Mir was still struggling to overcome the series of tragedies: the destruction of his home, losing his entire herd to the earthquake and a year later, his wife died. Soon, another crisis hit him: his son showed no signs of recovery after his mother’s death. He started getting weak day by day. Initially, Mir thought he had taken his mother’s death to his heart and the wound, though serious, would be healed by the time. But Shafeeq’s health showed no signs of improvement.

Ultimately one day Mir decided to see a doctor in Srinagar. He along with his son arrived at children’s hospital Srinagar. After going through a series of tests his son was diagnosed with tuberculosis. This came as a shock to Mir. For six months Mir’s son was treated for TB but still, he was not showing any positive results. He continued to be in a poor state of health and was getting weaker day by day.

The doctors could not detect the real reason for his continuous poor health despite a chain of tests and investigations devoured Mir’s entire savings.

Meanwhile sensing something serious, the doctors at the children’s hospital referred Shafeeq to SKIMS for advanced treatment. It was there he was diagnosed as HIV positive. Mir says that there is no such case of family history and alleges that he got infected at children’s hospital. “Where from a six-year-old boy will get such a disease when there is no such family history,” asks Mir.

Though the earth came to halt after the devastating quake, but for Mir, the shaky ground resumed tremors, quite soon. Now his son was admitted to the SKIMS for further treatment. Mir was already running short of the money as he had to arrange a huge amount for the tests and for medicines at the hospital. He had also sold part of his land for his daughter’s marriage so he found himself in the troubled waters.
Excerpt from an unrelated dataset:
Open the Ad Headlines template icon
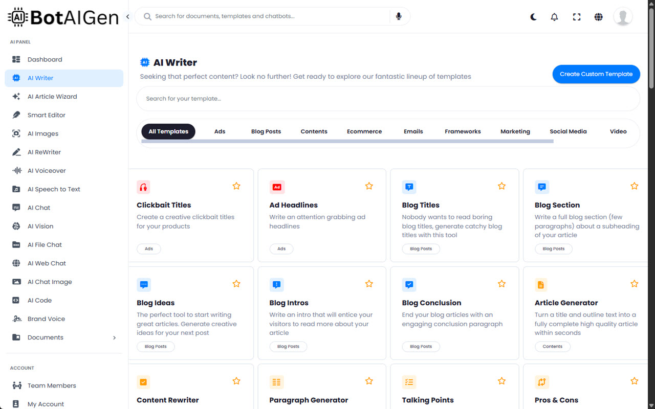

Left with no option, Mir had to either stop the treatment of his lone son or had to supplicate for alms to continue his treatment. Meanwhile, his daughters were nearing the age of marriage. So he had to take care of many things. Mir almost sold all of his lands and married his daughters.

Back in Srinagar, his son was battling a deadly disease. Nursing and attending his son in the hospital for a long time cost him a lot monetarily. Also, there was no source to replenish his purse for Shafiq’s further treatment.

With his son admitted to the hospital bed, Mir opened a tea stall outside the hospital on a pavement to meet out the hospital and other expenses. “I am a young man why would I ask someone for help,” Mir said he thought and started working. “I will work hard and will make the living by working not by begging.”

Mir now serves tea outside the main gate of the hospital. Most of his customers are the attendants who take a stride outside the hospital to refresh themselves out of the hospital boredom.Mir has stalled a wooden cart decorated with some cookies. He makes tea on that cart hence defying all the odds which otherwise could have overpowered him.

His son has been discharged from the hospital but he is advised to report four times a month for the check-up.It was not easy for Mir to visit hospital from such a far-off place. “It was time-consuming and was getting costly for us to travel around 100 kilometres four times a month,” said Mir. Hence he decided to lock his makeshift shed at Dardkot Uri which he could never build a full-fledged home after 2005. He now lives in a rented room in Soura area of Srinagar along with his son where he pays Rs 1500 monthly rent.

Mir is now meeting his expenses by selling tea outside the main gate of SKIMS. One can easily find the hardships that Mir has been through by all these years. His strong physique and his rugged hands stand witness to that.

Mir now occasionally visits his native place. “I visit the place only on the eve of Eid and when I hear about the death of any of my relatives there,” said Mir. “I work really hard to sustain life.”